WRITTEN REQUEST 1: In the forum thread about the Ergo insert for large hands, what glove size does Kristatos say he wears?
WRITTEN REQUEST 2: Write out the passage of the forum thread on the large-hands insert from "## bigbill (Feb" to "us mere mortals.", word for word.

READING PASSAGE:
──────
# "Insert for large hands": Any users?



## kbwh (May 28, 2010)

The RKP blog entries on SR, DA and Red made me think about the reach adjustability on these groups. Both DA and Red lets the user adjust the levers closer to the bar after the hood position and angle has been decided.
Not so with the v3 Ergos. There is an "Insert for large hands" which alters the angle of the hoods as well as lever reach, but it has to be put on before mounting the controls.

My hoods and drops are horisontal, and my bars are the 3T Ergonova. I have reasonably long fingers but I do not use the inserts.

Have any of you experimented with them and do you use them?


----------



## bigbill (Feb 15, 2005)

I have two 11 speed bikes, one with Ergonova bars. When I built up the bike with 3T stuff, I tried the insert and it didn't seem to make any difference. I have large hands, I wear XXL cycling gloves but I don't have freakishly long fingers or anything. I think the insert was intended for the giants (>6'5") who ride campy and not for us mere mortals. 

My lever placement is typically level. I'm a diesel type rider so I don't need the levers rotated up for climbing or sprinting on the drops. I'm more along the line of the Sean Yates placement locations.


----------



## Kristatos (Jan 10, 2008)

I've been running the inserts on both my 11spd bikes. I don't tilt the bars up or down, and run the hoods at what I'd call a standard location on the bar - giving a smooth transition from the taped bar onto the hood. I like the feel of the setup with the inserts. I wouldn't say my hands are huge by any stretch. I wear a size L glove. It seems to me like the inserts prop the hoods up a little, so the lever is a little further out from the drop. In my case this may make it so I can run the hood a slight bit lower on the drop but still have the same transition between the hood and bar that creates the cradle my hands spend 90% of every ride in. To me the Campy levers with insert don't feel any different in reach than on other bikes I've ridden equipped with SRAM Red or DA 7900. 

Anyways, long story short, I like the feel of the inserts and put them on when I built up a friends bike and he's been happy with the feel too. Give them a try, it's not the end of the world if you decide to remove them...just a little time in the shop.


----------



## kbwh (May 28, 2010)

I tried. Smart move. With the inserts on I managed to angle the hood tops slighty upwards with the hoods mounted lower on the bars. I get a better wrist angle while cruising and the same brake lever reach as before from the drops.
Success.


----------



## campagnoloneutron (Sep 15, 2005)

*...a mis-named item*



kbwh said:


> The RKP blog entries on SR, DA and Red made me think about the reach adjustability on these groups. Both DA and Red lets the user adjust the levers closer to the bar after the hood position and angle has been decided.
> Not so with the v3 Ergos. There is an "Insert for large hands" which alters the angle of the hoods as well as lever reach, but it has to be put on before mounting the controls.
> 
> My hoods and drops are horisontal, and my bars are the 3T Ergonova. I have reasonably long fingers but I do not use the inserts.
> ...


I think that this item has been unfortunately been mis-named, either in translation from Italian to English or just an assigned mis-nomer. The name leads many people to discard the parts without even trying them. The insert parts change the angle of the levers when mounted to the bars ...depending on your preferences/riding style/type of bars used this may be good or not so good.
──────
RECORD EXTRACTS:
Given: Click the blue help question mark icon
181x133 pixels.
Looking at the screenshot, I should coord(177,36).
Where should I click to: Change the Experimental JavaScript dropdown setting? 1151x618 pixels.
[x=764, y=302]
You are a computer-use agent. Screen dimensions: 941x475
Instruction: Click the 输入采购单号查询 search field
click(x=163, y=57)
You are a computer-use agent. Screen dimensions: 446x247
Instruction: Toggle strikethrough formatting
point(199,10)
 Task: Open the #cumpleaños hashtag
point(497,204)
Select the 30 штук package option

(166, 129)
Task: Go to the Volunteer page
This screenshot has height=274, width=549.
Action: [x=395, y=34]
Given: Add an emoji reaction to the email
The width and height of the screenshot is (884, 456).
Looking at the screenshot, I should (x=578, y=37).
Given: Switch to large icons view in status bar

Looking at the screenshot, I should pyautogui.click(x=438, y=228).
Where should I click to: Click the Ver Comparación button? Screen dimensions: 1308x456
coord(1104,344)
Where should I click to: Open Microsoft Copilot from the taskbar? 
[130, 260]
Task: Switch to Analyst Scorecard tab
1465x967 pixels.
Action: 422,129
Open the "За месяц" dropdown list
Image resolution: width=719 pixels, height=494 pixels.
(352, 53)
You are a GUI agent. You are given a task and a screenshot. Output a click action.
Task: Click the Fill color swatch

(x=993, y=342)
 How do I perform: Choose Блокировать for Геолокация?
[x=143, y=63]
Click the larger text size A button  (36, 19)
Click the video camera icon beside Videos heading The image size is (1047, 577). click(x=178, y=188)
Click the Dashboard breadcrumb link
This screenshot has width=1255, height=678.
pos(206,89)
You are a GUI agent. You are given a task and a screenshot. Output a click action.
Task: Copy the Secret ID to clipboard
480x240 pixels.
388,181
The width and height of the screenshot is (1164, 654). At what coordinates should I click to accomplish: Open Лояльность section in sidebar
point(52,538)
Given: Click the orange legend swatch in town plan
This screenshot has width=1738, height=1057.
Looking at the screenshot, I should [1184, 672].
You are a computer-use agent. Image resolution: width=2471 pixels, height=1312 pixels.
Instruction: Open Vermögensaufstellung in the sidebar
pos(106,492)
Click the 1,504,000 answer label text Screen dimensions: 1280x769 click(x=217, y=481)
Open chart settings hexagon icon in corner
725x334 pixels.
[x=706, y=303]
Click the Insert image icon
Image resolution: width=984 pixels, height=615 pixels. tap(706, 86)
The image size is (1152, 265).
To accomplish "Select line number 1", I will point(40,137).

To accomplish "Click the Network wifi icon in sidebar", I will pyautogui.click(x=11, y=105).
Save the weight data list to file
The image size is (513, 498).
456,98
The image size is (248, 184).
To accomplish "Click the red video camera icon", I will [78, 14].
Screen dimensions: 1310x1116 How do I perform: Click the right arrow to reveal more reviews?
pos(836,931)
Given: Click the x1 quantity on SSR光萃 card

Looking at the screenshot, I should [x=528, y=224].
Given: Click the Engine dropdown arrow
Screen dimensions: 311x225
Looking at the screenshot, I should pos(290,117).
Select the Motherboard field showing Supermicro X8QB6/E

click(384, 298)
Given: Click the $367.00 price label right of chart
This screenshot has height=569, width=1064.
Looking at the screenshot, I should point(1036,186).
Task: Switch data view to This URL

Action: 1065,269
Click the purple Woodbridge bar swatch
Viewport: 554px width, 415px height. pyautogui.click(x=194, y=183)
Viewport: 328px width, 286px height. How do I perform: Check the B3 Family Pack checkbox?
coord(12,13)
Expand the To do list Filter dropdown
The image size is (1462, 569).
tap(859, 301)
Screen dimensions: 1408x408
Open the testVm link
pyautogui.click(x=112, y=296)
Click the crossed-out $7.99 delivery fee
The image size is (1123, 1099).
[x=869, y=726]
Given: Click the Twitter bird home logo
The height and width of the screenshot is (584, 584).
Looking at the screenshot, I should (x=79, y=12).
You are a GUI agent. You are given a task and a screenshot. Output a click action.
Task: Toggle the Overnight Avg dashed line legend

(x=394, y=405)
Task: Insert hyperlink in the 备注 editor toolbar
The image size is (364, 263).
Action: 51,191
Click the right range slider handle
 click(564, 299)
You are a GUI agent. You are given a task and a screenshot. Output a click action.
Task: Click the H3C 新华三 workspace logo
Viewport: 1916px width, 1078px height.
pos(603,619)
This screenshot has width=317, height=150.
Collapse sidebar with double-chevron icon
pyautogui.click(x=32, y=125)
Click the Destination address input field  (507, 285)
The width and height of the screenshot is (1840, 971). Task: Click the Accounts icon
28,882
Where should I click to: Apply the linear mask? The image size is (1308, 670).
──────
WRITTEN RESPONSE 1: Size L.

WRITTEN RESPONSE 2:
## bigbill (Feb 15, 2005)

I have two 11 speed bikes, one with Ergonova bars. When I built up the bike with 3T stuff, I tried the insert and it didn't seem to make any difference. I have large hands, I wear XXL cycling gloves but I don't have freakishly long fingers or anything. I think the insert was intended for the giants (>6'5") who ride campy and not for us mere mortals.